Problem requirements:
Copy out the lines below that hold the word "Switch".

Source records:
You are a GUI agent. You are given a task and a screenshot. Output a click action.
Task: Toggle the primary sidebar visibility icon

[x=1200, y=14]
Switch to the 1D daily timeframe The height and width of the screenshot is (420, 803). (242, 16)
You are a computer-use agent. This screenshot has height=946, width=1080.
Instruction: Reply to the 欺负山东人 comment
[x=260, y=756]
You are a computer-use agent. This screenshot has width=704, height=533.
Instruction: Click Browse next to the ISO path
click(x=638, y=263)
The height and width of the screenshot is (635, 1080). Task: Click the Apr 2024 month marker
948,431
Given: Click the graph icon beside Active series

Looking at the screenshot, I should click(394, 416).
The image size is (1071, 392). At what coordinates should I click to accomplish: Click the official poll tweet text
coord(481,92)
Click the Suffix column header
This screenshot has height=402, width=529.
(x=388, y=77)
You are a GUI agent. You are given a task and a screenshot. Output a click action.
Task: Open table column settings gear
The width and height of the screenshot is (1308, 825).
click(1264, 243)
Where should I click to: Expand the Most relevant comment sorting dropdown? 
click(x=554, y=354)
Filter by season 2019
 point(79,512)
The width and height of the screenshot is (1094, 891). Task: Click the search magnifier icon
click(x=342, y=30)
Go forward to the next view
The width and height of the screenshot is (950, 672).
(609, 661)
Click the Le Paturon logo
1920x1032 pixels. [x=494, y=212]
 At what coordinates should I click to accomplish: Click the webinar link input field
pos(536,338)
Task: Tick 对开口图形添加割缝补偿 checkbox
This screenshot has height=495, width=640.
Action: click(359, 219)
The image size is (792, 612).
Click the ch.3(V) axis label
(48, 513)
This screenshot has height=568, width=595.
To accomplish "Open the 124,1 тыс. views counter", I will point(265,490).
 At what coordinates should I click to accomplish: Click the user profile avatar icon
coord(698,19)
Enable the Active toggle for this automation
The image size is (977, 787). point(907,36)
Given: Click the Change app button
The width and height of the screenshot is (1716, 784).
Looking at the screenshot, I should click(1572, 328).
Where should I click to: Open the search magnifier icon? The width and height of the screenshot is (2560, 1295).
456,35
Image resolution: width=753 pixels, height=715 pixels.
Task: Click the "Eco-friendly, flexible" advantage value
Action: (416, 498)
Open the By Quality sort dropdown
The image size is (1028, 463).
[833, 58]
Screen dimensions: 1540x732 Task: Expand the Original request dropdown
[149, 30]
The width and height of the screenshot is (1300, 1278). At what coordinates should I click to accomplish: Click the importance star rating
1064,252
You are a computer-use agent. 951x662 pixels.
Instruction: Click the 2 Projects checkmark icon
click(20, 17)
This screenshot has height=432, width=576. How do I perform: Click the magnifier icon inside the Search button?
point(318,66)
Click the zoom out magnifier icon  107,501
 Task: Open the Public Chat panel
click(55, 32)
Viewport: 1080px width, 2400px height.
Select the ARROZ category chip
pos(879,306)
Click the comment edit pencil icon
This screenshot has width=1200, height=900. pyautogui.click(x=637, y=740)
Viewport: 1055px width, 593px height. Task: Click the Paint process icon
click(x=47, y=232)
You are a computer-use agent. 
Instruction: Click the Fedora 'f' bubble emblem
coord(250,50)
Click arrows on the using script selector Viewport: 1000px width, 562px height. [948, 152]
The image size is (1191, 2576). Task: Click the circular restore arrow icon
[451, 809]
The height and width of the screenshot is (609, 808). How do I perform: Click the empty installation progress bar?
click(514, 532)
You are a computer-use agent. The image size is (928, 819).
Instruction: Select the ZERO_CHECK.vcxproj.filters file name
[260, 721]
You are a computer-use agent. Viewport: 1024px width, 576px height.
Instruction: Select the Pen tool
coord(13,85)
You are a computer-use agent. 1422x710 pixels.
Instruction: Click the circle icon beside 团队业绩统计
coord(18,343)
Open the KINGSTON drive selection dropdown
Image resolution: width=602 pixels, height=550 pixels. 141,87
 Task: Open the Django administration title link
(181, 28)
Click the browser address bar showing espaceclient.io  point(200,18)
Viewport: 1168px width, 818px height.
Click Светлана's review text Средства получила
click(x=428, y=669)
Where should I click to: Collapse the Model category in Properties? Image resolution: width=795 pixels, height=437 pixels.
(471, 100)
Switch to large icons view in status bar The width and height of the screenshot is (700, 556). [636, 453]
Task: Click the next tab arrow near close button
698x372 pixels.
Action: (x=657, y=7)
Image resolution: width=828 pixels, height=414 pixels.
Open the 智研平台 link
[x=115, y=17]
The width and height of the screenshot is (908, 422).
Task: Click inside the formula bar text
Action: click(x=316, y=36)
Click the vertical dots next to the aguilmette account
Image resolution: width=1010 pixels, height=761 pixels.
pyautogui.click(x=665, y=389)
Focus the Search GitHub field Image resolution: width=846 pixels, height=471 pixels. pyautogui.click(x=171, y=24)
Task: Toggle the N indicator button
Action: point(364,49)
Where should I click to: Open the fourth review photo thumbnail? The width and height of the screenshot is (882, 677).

Response to this exercise:
Switch to the 1D daily timeframe The height and width of the screenshot is (420, 803). (242, 16)
Switch to large icons view in status bar The width and height of the screenshot is (700, 556). [636, 453]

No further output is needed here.